In [1]:
# formulary_tier_landscape.py
import os
import psycopg2
import pandas as pd
import matplotlib.pyplot as plt
import seaborn as sns
from dotenv import load_dotenv

# ---------------------------
# 1) DB connection (your snippet)
# ---------------------------
load_dotenv()

conn = psycopg2.connect(
    host=os.getenv("DB_HOST"),
    port=os.getenv("DB_PORT"),
    dbname=os.getenv("DB_NAME"),
    user=os.getenv("DB_USER"),
    password=os.getenv("DB_PASSWORD")
)

In [2]:
# helper: run SQL and return pandas DataFrame
def run_sql(sql: str) -> pd.DataFrame:
    """Execute SQL and return DataFrame."""
    return pd.read_sql_query(sql, conn)

In [3]:
# ---------------------------
# 2) Basic config & assumptions
# ---------------------------
# tiers considered favorable (change if needed)
favorable_tiers = [1, 2]

# folder to save results
OUT_DIR = "formulary_outputs"
os.makedirs(OUT_DIR, exist_ok=True)

In [4]:
# ---------------------------
# 3) Tier distribution by formulary_id and contract_year
#    - counts and distinct RXCUI per tier
# ---------------------------
sql_formulary_year_tier = """
WITH base AS (
  SELECT formulary_id,
         contract_year,
         COALESCE(tier_level_value, -1) AS tier_level_value,
         rxcui
  FROM basic_drugs_formulary
)
SELECT
  formulary_id,
  contract_year,
  tier_level_value,
  COUNT(*) AS rows_count,
  COUNT(DISTINCT rxcui) AS distinct_rxcui
FROM base
GROUP BY formulary_id, contract_year, tier_level_value
ORDER BY formulary_id, contract_year, tier_level_value;
"""

print("Querying tier distribution by formulary_id & contract_year ...")
df_formulary = run_sql(sql_formulary_year_tier)

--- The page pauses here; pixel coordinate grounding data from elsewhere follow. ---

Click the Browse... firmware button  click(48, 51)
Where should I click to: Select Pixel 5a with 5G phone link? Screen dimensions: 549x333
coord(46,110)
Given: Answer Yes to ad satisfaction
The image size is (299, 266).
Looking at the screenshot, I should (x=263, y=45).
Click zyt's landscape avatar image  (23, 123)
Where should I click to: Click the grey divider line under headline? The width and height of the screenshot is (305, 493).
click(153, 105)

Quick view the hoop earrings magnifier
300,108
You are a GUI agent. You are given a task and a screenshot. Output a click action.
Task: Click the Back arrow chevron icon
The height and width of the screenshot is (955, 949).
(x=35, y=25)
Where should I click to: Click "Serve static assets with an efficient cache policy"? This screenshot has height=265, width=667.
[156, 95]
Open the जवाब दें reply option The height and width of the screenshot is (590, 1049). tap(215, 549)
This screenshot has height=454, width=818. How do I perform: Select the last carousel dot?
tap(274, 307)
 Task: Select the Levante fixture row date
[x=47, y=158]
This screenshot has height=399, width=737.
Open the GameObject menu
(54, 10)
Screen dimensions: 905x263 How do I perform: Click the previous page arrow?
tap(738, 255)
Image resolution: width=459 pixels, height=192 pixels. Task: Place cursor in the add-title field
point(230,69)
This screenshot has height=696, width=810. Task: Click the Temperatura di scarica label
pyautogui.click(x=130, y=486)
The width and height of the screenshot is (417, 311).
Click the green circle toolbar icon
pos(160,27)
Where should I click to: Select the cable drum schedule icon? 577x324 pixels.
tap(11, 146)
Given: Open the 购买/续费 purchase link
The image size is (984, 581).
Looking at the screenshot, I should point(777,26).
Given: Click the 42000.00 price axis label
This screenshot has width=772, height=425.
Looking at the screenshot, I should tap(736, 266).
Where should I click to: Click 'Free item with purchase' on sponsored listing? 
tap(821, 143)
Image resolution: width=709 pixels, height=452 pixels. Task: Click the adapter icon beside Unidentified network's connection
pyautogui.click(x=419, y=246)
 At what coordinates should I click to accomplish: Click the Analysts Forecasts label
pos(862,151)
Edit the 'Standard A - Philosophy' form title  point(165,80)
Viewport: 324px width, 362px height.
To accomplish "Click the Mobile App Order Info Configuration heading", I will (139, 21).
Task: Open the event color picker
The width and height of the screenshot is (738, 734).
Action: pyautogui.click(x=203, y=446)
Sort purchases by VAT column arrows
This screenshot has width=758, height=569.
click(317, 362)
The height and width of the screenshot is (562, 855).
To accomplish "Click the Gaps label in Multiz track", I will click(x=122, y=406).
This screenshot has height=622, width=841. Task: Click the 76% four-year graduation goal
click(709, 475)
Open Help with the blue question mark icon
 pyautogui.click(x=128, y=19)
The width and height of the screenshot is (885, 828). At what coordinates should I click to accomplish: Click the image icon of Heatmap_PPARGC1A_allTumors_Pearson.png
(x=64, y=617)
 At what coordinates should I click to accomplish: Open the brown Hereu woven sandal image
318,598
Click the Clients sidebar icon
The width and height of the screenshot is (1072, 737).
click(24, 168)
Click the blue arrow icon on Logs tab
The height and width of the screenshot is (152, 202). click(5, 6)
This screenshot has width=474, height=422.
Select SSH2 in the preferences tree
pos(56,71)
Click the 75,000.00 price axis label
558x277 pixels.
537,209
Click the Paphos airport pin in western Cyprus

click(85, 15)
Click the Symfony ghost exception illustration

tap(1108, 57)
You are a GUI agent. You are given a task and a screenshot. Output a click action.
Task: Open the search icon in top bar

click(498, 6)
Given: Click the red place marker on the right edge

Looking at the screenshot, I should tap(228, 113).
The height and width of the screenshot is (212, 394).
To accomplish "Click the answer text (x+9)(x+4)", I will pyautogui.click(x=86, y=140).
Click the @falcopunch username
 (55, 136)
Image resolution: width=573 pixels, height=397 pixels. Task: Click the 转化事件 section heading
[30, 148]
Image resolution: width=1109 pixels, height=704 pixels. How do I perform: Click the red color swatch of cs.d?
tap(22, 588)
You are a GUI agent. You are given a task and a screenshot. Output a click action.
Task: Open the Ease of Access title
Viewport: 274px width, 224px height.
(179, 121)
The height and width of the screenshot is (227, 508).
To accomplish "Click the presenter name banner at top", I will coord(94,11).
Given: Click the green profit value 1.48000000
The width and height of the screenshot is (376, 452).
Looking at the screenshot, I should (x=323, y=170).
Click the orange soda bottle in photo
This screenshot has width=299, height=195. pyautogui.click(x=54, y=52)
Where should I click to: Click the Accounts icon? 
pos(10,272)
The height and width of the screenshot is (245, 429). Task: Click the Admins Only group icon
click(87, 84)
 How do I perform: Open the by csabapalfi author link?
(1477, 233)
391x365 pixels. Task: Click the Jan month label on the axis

# compute percentages of distinct_rxcui within each (formulary_id, contract_year)
df_formulary['distinct_rxcui'] = df_formulary['distinct_rxcui'].astype(int)
df_formulary['pct_of_formulary'] = (
    df_formulary
    .groupby(['formulary_id', 'contract_year'])['distinct_rxcui']
    .apply(lambda x: 100.0 * x / x.sum())
    .reset_index(level=[0,1], drop=True)
)

# save
df_formulary.to_csv(os.path.join(OUT_DIR, "tier_by_formulary_contractyear.csv"), index=False)
print("Saved: tier_by_formulary_contractyear.csv (rows: {})".format(len(df_formulary)))

# Pivot example: each tier as column (distinct_rxcui)
pivot_formulary = df_formulary.pivot_table(
    index=['formulary_id','contract_year'],
    columns='tier_level_value',
    values='distinct_rxcui',
    fill_value=0
).reset_index()
pivot_formulary.to_csv(os.path.join(OUT_DIR, "pivot_formulary_contractyear_by_tier.csv"), index=False)

Querying tier distribution by formulary_id & contract_year ...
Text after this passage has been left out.